### Task requirements
[1] Copy the passage on the volatile keyword word for word, from "Caching then adds" to "to memory immediately.".
[2] In the records, repeat word for word every line from the line with "Where should I click to: Click" to the line with "[x=223, y=527]", including both of those lines.

### Given passage
Note from the author of this section: volatile is always a hot topic from c/c++ developers. The first page of any search involving it will usually have at least a few results like 'use of volatile considered harmful' thoroughly complaining about its existence. The next page is usually filled with an equal number of results of blog posts by people complaining about the previous people's complaining, and so on. I'm not interested in that, and instead will explain how I've found it a useful tool.
A bit of background on why it can be necessary first:
Compilers treat our program's source code as a description of what we want the executable to do. As long as the final executable affects external resources in the way that our code describes, the compiler's job is done. It makes certain promises about data layouts in memory (fields are always laid out in the order declared in source), but not about others (what data is cached, stored in a register or stored in cold memory). The exact code that actually runs on the cpu can be as different the compiler deems necessary, as long as the end result is as expected.
Suddenly there's a lot of uncertainties about where data is actually stored at runtime. For example a local variable is likely loaded from ram into a register, and than only accessed in the register for the duration of that chunk of code, before finally being written back to memory when no longer needed. This is done because registers have access times orders of magnitude faster than memory.
Some variables never even exist in memory, and are only stored in registers.
Caching then adds more layers of complexity to this. Of course we can invalidate cache lines manually, however we'll pretty quickly find ourselves fighting our compiler going this route. Best to stick to language constructs if we can.
volatile
tells the compiler 'this variable is now observable behaviour', meaning it can still do clever tricks around this variable, but at any point the variable must exist in the exact state as described by the source code, in the expected location (ram, not a cpu register). Meaning that updates to the variable are written to memory immediately.
This removes a lot of options for both the compiler and cpu in terms of what they can do with this data, so it's best used with care, and only when needed.
volatile
is not always the best tool for a job. Sometimes it is, sometimes there are more precise, but platform specific, solutions to the job.
One example of a good place to use volatile is calibrating the local APIC timer on x86. This is usually done by using the PIT to determine how fast the APIC timer ticks. The usual way this is done is by starting both timers, and then stopping them both after a known number of PIT ticks had passed. Since we know the PITs frequency, we can calculate the APIC timer's frequency.

### Item-finding records
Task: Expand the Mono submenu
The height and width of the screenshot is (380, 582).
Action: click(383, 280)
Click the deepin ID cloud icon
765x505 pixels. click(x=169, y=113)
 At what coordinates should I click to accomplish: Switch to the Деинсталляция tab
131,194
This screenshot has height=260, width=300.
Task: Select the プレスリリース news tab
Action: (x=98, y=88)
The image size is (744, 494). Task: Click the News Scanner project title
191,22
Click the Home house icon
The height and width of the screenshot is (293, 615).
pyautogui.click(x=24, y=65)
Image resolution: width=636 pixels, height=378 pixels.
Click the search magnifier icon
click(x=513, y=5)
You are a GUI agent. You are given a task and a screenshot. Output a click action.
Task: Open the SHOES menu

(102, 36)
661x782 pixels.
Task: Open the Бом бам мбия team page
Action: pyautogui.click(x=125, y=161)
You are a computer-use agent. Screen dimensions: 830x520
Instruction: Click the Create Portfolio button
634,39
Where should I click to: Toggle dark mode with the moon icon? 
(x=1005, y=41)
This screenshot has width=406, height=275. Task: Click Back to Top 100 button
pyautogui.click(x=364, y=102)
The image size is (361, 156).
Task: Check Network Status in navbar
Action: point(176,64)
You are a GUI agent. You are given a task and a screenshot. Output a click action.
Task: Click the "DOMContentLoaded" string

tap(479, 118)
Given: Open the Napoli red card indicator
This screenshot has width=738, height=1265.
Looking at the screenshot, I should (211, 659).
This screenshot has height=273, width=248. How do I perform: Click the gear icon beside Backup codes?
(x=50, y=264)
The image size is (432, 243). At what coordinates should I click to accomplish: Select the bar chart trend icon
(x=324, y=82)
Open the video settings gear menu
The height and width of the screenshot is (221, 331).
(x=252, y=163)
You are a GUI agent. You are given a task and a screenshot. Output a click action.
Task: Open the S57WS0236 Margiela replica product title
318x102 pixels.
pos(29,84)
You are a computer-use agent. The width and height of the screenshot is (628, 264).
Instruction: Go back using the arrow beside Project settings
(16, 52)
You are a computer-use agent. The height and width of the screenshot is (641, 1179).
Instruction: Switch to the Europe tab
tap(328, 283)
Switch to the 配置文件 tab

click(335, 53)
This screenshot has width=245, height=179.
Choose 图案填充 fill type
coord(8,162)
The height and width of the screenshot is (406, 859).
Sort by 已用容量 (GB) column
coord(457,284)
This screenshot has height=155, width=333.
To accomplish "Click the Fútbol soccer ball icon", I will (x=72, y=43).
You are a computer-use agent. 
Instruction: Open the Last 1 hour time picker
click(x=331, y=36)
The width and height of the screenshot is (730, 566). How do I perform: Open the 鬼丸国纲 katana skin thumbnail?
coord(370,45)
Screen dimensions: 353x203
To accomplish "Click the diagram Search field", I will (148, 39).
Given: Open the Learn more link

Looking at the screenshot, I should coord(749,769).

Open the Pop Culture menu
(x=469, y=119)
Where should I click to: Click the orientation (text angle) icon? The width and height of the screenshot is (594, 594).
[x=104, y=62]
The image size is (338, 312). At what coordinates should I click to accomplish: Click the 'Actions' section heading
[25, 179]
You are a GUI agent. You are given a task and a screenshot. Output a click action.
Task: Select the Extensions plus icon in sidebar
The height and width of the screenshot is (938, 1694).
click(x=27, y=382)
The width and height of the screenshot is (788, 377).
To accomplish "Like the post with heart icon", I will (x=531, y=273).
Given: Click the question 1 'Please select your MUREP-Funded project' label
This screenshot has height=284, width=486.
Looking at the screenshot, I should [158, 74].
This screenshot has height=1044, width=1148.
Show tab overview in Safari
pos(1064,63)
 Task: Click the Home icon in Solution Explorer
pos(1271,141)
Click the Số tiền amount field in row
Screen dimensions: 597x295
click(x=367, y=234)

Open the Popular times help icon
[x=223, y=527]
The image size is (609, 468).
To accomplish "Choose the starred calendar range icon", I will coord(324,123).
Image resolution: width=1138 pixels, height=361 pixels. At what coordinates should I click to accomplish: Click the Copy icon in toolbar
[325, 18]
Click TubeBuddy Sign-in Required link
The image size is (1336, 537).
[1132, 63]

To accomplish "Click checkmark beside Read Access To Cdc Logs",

### Results of the tasks
[1]
Caching then adds more layers of complexity to this. Of course we can invalidate cache lines manually, however we'll pretty quickly find ourselves fighting our compiler going this route. Best to stick to language constructs if we can.
volatile
tells the compiler 'this variable is now observable behaviour', meaning it can still do clever tricks around this variable, but at any point the variable must exist in the exact state as described by the source code, in the expected location (ram, not a cpu register). Meaning that updates to the variable are written to memory immediately.

[2]
Where should I click to: Click the orientation (text angle) icon? The width and height of the screenshot is (594, 594).
[x=104, y=62]
The image size is (338, 312). At what coordinates should I click to accomplish: Click the 'Actions' section heading
[25, 179]
You are a GUI agent. You are given a task and a screenshot. Output a click action.
Task: Select the Extensions plus icon in sidebar
The height and width of the screenshot is (938, 1694).
click(x=27, y=382)
The width and height of the screenshot is (788, 377).
To accomplish "Like the post with heart icon", I will (x=531, y=273).
Given: Click the question 1 'Please select your MUREP-Funded project' label
This screenshot has height=284, width=486.
Looking at the screenshot, I should [158, 74].
This screenshot has height=1044, width=1148.
Show tab overview in Safari
pos(1064,63)
 Task: Click the Home icon in Solution Explorer
pos(1271,141)
Click the Số tiền amount field in row
Screen dimensions: 597x295
click(x=367, y=234)

Open the Popular times help icon
[x=223, y=527]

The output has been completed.